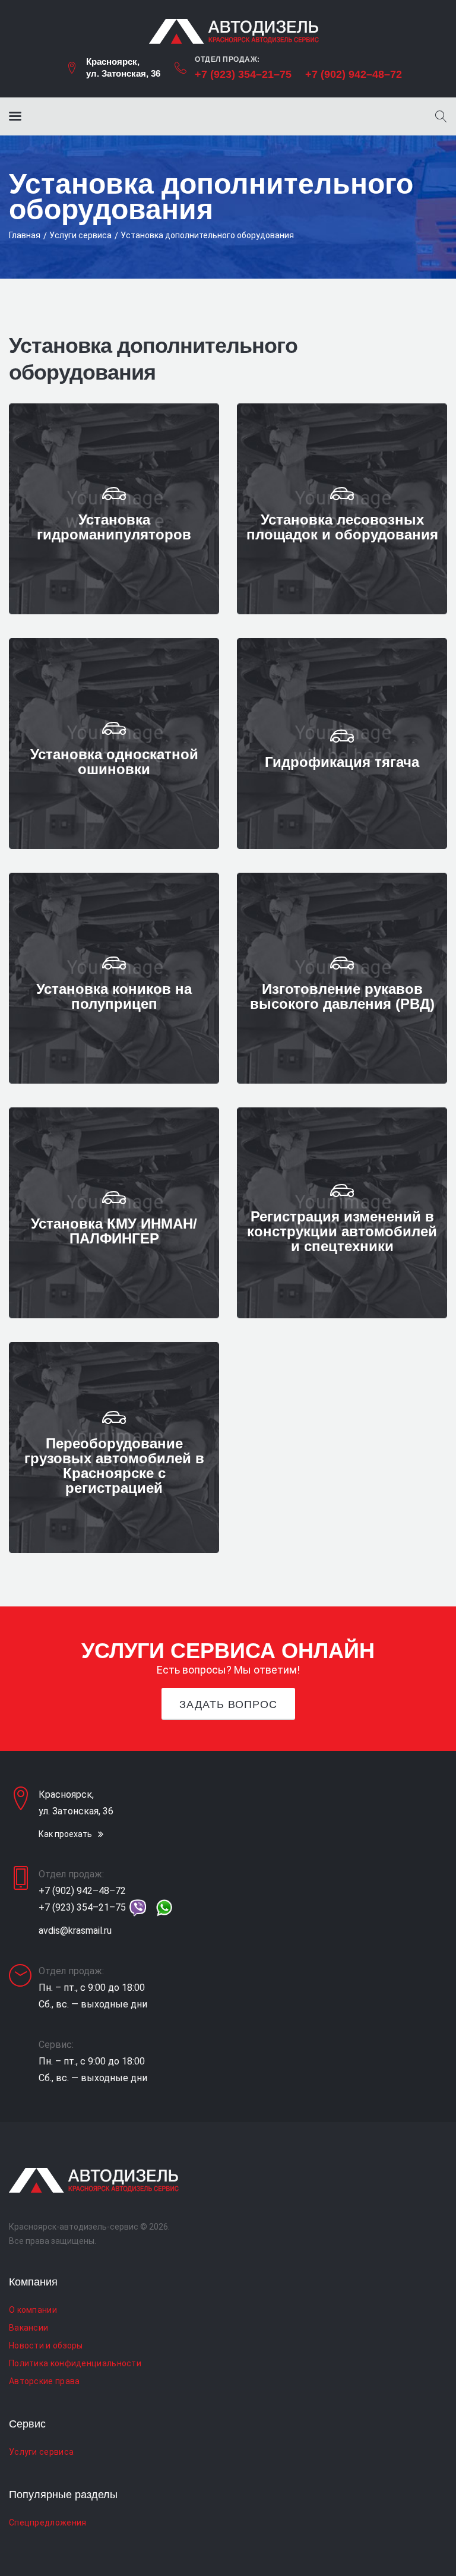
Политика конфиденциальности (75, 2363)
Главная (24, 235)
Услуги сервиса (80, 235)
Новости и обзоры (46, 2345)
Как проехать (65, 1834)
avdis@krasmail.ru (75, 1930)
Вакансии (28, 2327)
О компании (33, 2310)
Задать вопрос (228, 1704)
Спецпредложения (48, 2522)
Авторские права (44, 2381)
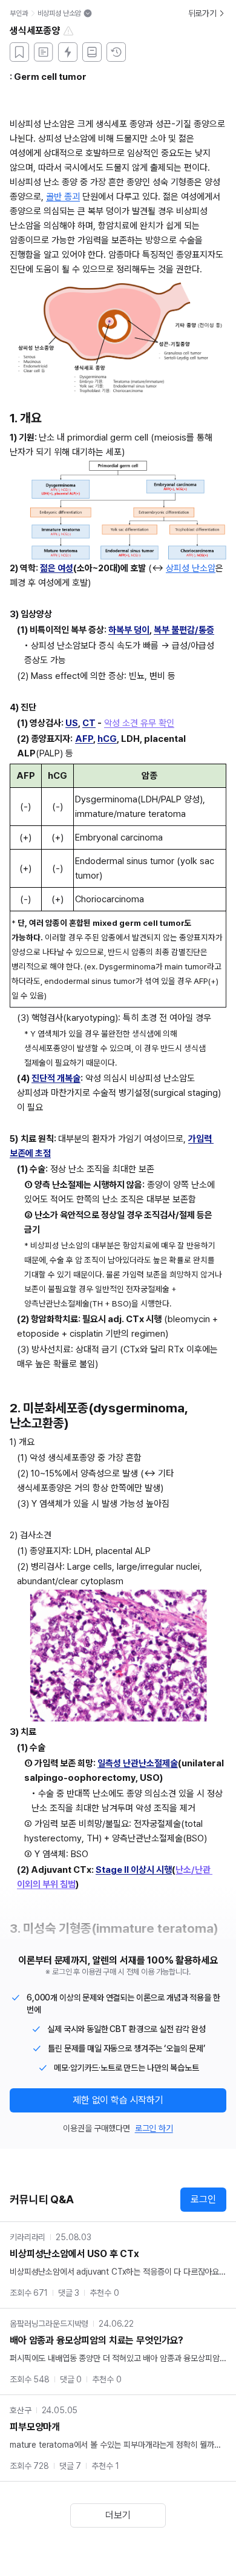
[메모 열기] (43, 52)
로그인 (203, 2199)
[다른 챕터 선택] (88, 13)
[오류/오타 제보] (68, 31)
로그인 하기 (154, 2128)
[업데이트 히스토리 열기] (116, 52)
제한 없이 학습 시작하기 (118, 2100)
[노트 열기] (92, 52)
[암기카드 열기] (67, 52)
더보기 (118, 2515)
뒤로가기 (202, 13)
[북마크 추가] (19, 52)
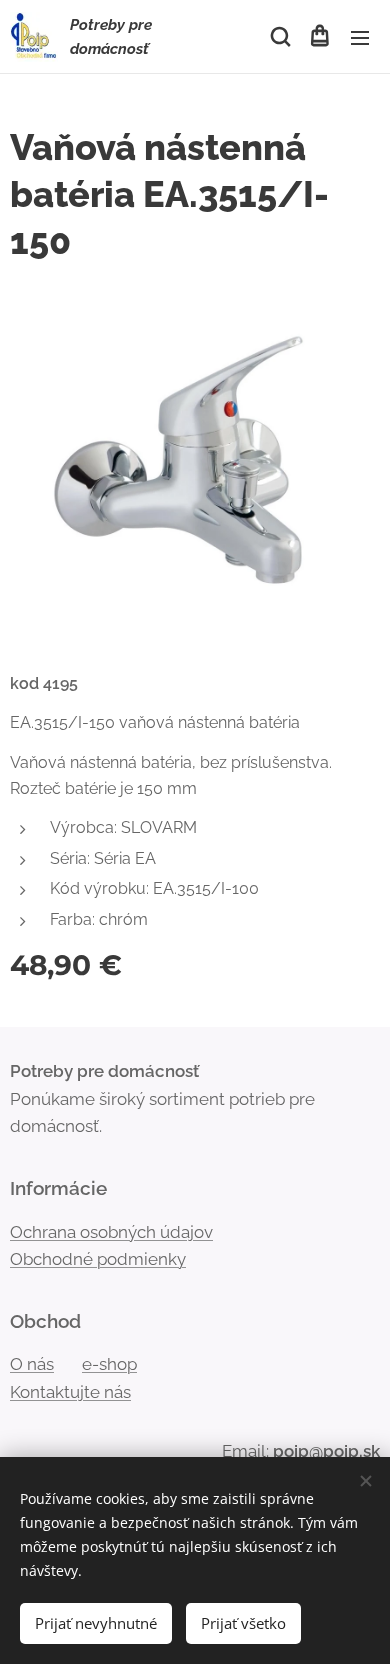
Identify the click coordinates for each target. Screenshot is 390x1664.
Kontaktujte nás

==*==

Return nothing except the lines from the line with "뒤로가기 (202, 13)" through the last line of the records above, copied exactly and without pictures.

Written answer:
뒤로가기 (202, 13)
[북마크 추가] (19, 52)
Identify the click coordinates for each target. Screenshot is 390x1664.
Kontaktujte nás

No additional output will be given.